- [To-do item]: Rewrite the lines running from the one containing "What do you" through the end of the records, with "screenshot" renamed to "screen image" and everything else unchanged. Leave the pictures out of your answer.

=== Data excerpts ===

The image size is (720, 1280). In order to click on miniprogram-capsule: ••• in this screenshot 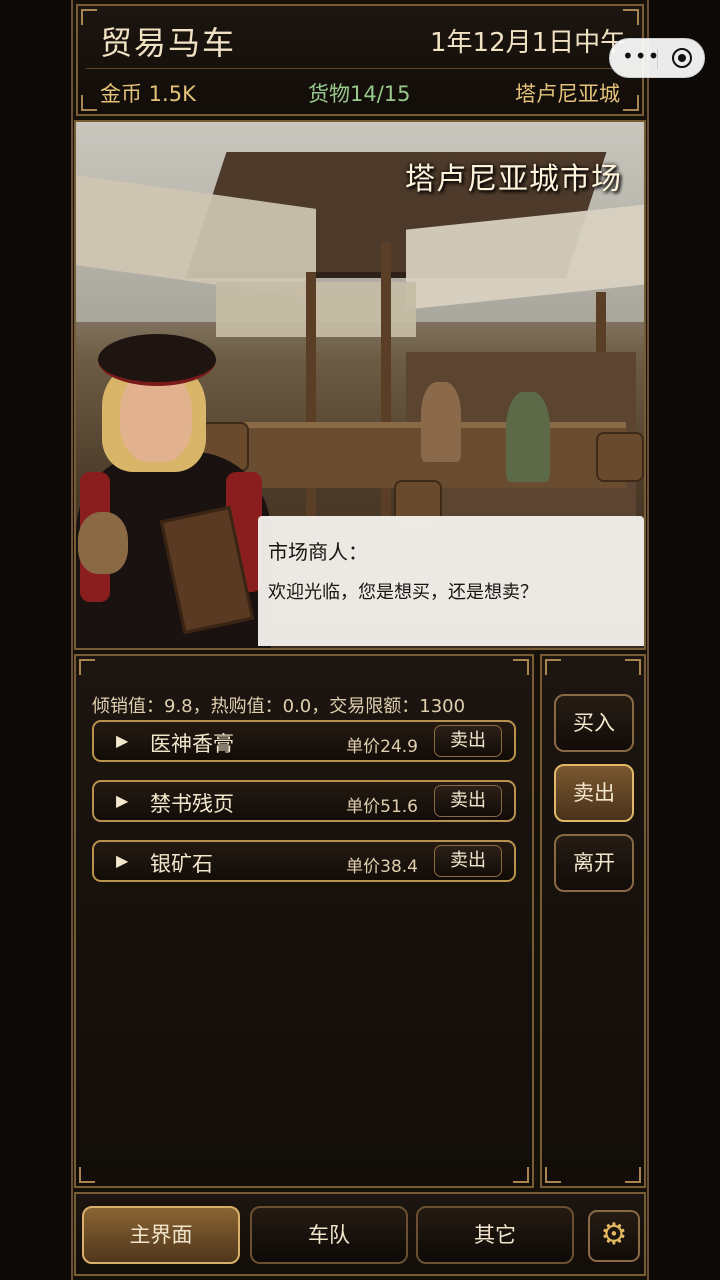, I will do `click(657, 58)`.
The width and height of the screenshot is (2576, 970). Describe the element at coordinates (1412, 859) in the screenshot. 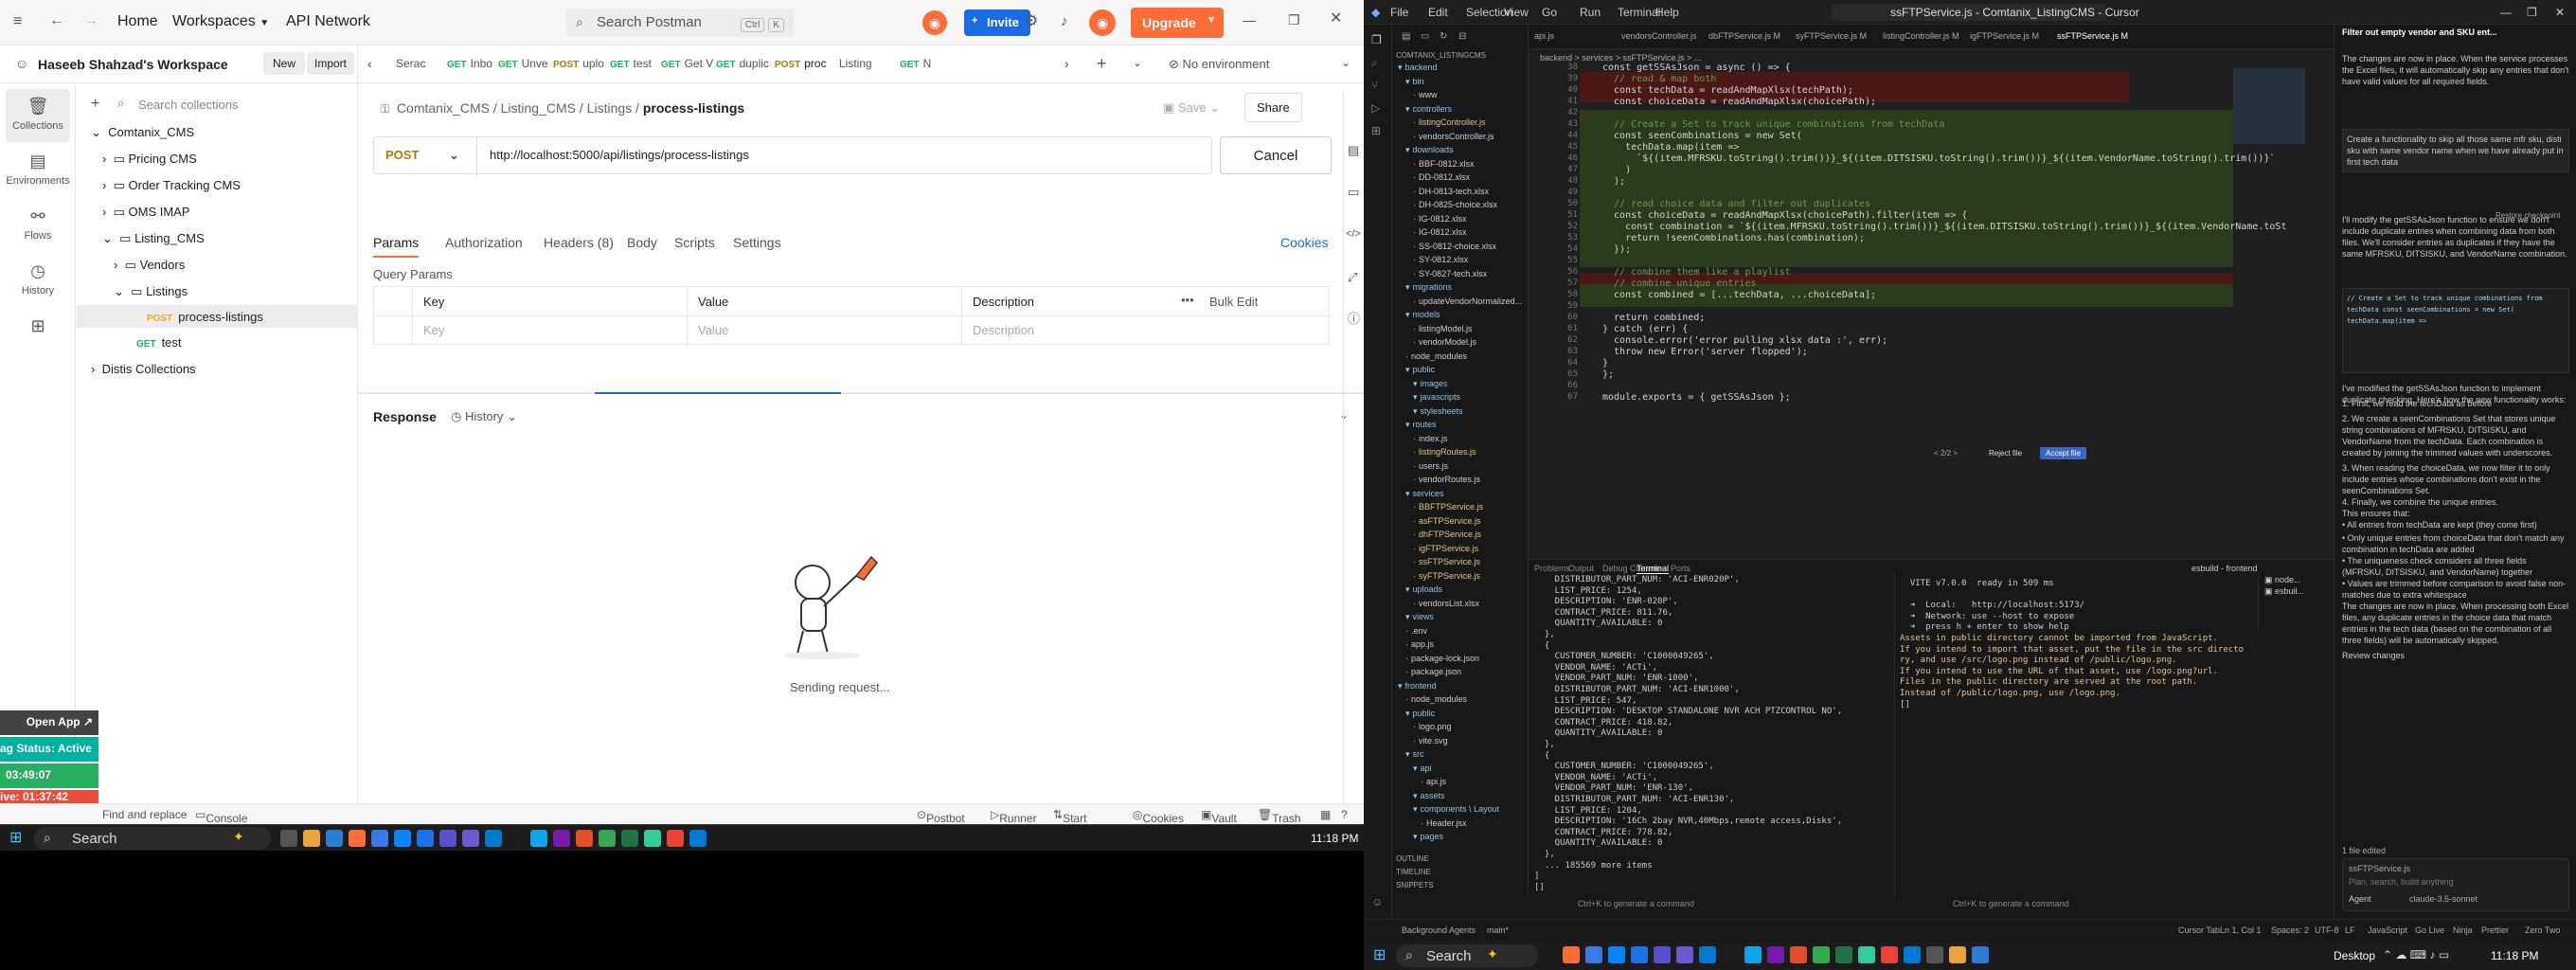

I see `outline-section: OUTLINE` at that location.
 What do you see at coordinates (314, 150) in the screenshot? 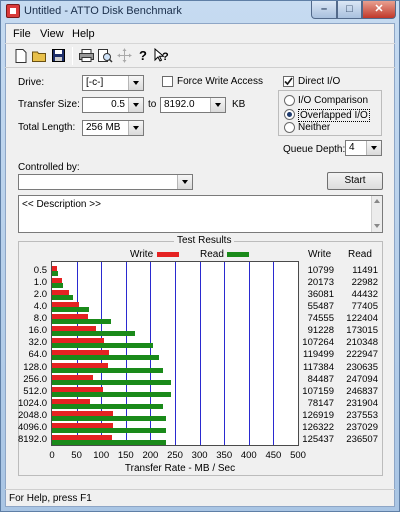
I see `queue-depth-label: Queue Depth:` at bounding box center [314, 150].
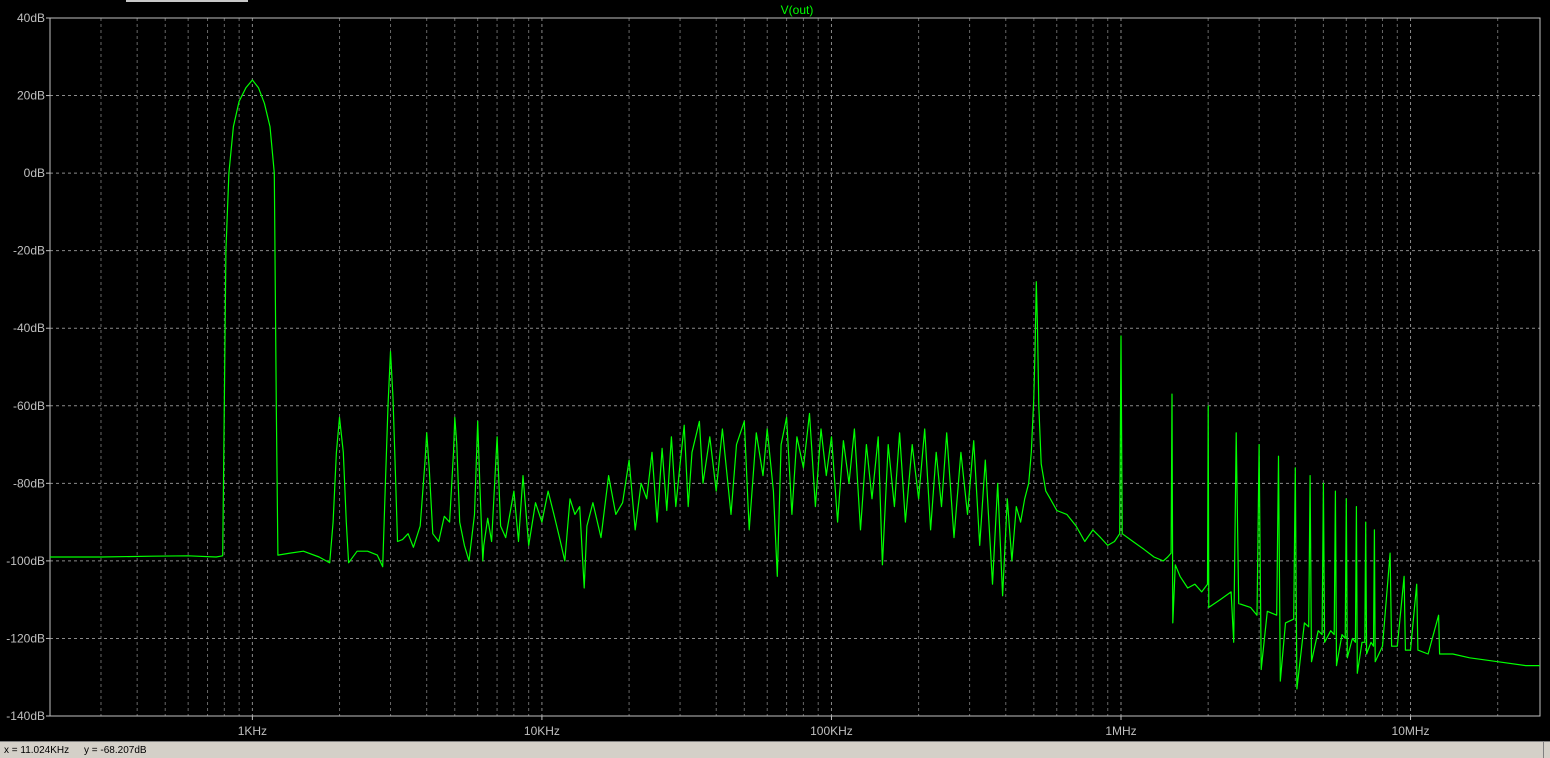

===

- [Reply]:
 What do you see at coordinates (314, 150) in the screen image? 
I see `queue-depth-label: Queue Depth:` at bounding box center [314, 150].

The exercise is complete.